Task:
What you write should be the line containing "Instruction: Open the notifications bell icon" followed by every line after it to the end of the listing, exactly as given, and nothing more.

Records:
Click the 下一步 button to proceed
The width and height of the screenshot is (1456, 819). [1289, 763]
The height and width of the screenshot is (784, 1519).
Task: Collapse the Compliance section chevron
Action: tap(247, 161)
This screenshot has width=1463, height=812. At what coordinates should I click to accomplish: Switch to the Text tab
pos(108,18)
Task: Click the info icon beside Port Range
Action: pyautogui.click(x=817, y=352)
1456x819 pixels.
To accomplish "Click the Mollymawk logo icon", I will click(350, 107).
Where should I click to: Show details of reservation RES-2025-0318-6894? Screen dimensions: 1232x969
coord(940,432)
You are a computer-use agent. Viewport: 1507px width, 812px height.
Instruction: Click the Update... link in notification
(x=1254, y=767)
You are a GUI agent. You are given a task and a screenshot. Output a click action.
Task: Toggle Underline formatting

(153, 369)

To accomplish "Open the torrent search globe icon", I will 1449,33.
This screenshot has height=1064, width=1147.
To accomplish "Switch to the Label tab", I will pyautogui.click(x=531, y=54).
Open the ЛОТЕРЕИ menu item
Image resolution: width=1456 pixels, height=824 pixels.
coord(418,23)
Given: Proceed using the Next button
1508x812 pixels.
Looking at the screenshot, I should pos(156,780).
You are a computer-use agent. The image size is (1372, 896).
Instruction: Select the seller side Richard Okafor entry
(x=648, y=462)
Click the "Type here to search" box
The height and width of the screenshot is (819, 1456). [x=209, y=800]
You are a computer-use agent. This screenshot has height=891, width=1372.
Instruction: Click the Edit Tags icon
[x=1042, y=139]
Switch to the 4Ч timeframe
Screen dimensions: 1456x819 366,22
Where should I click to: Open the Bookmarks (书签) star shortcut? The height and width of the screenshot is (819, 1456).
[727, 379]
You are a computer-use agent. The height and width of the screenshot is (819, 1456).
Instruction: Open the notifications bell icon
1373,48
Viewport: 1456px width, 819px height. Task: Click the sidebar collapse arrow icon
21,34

Your response:
Instruction: Open the notifications bell icon
1373,48
Viewport: 1456px width, 819px height. Task: Click the sidebar collapse arrow icon
21,34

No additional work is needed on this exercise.